Homélie de Mgr Le Gall du dimanche de Pâques 2016

Pâques 2016

Homélie de Mgr Le Gall du dimanche de Pâques 2016

DIMANCHE DE PÂQUES
CATHÉDRALE SAINT-ÉTIENNE DE TOULOUSE
LE 27 MARS 2012

 

« De grand matin, Marie Madeleine se rend au tombeau, écrit saint Jean : c’était encore les ténèbres » (20, 1). Après la crucifixion de Jésus, vers midi, d’après saint Luc, « l’obscurité se fit sur la terre jusqu’à la neuvième heure – c’est-à-dire, trois heures de l’après-midi – car le soleil s’était caché » (23, 44-45). Jean note au moment où Judas quitte la cène pour trahir Jésus : « Il faisait nuit » (13, 31). Dès son arrestation, Jésus avait déclaré : « C’est maintenant votre heure et le pouvoir des ténèbres » (22, 53). Après sa mort et sa déposition au tombeau, Jésus est descendu dans la nuit de la mort ; il est même allé jusqu’aux enfers, comme nous le proclamons dans le Credo  ; d’après saint Pierre, « il est parti proclamer son message aux esprits qui étaient en captivité » (1 P 3, 19). Les icônes orientales montrent comment Jésus fait sauter les verrous du royaume d’en-bas.

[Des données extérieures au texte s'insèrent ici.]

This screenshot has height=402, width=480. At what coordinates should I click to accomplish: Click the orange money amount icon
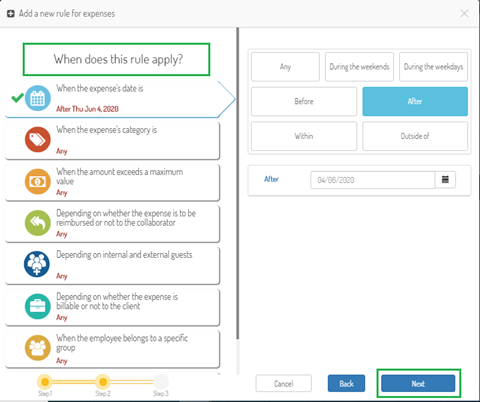click(x=38, y=181)
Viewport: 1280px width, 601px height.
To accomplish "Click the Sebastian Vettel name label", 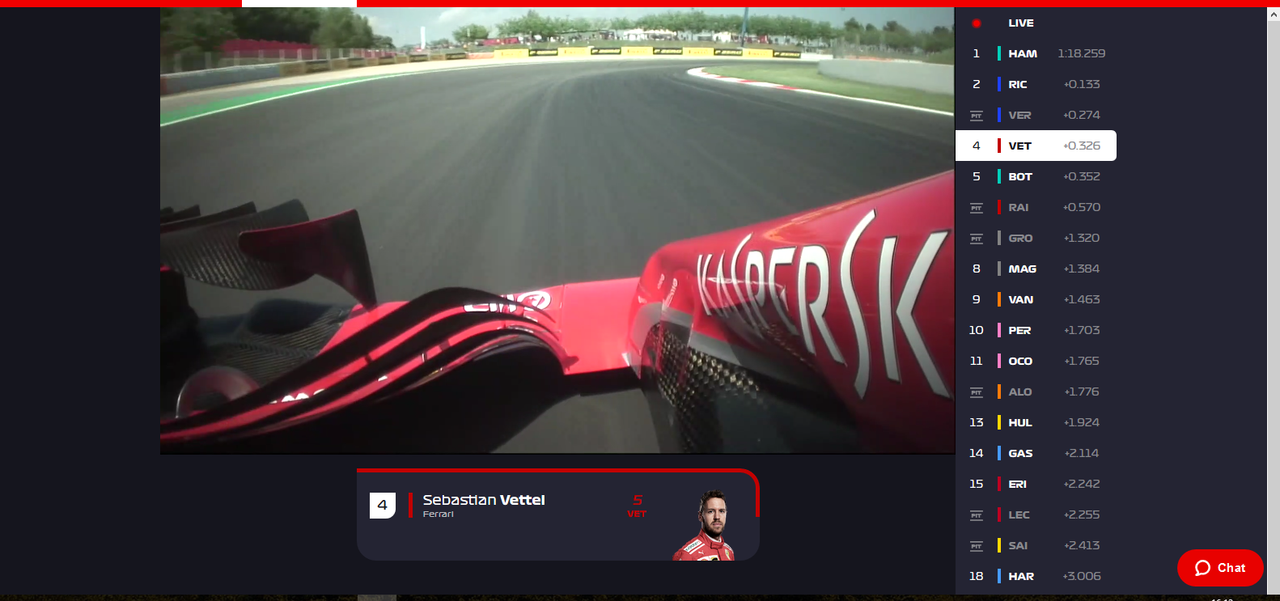I will (x=484, y=500).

Nous expérimentons tragiquement ce « pouvoir des ténèbres » au fil des épisodes sanglants de la guerre perlée que nous imposent les terroristes de l’Islam radical. Chaque matin, lors du chant du Benedictus à Laudes, j’y pense en reprenant ce verset qui amorce la conclusion du cantique : « Pour illuminer ceux qui habitent les ténèbres et l’ombre de la mort, pour conduire nos pas au chemin de la paix » (Lc 1, 79). Dimanche dernier, nous avions parmi nous dans cette cathédrale du Protomartyr Étienne, la chorale syrienne Cœur-Joie, avec ses 120 jeunes ; ils sont repartis hier à Damas, et leur église paroissiale est à un kilomètre du front de Daech : ils vivent vraiment, comme beaucoup de nos frères chrétiens, dans « l’ombre de la mort » : « ils habitent les ténèbres », mais leurs sourires et leur joie nous ont impressionnés, ce qui démontre que Rien que l’amour ne tient et nous fait tenir. Nous prions pour ces jeunes filles et ceux qui les accompagnaient. Comme le pape François nous le demande, nous supplions le Seigneur de faire sortir les suppôts du « Prince de ce monde » (Jn 14, 30) de l’aveuglement de leur fanatisme qui n’a rien à voir avec la religion. Je lisais tout récemment dans une revue ce dicton persan : « Toutes les ténèbres du monde ne peuvent rien contre la lueur d’une petite bougie ». Notre procession de la Vigile pascale a montré cette nuit la puissance d’une lumière propagée de proche en proche.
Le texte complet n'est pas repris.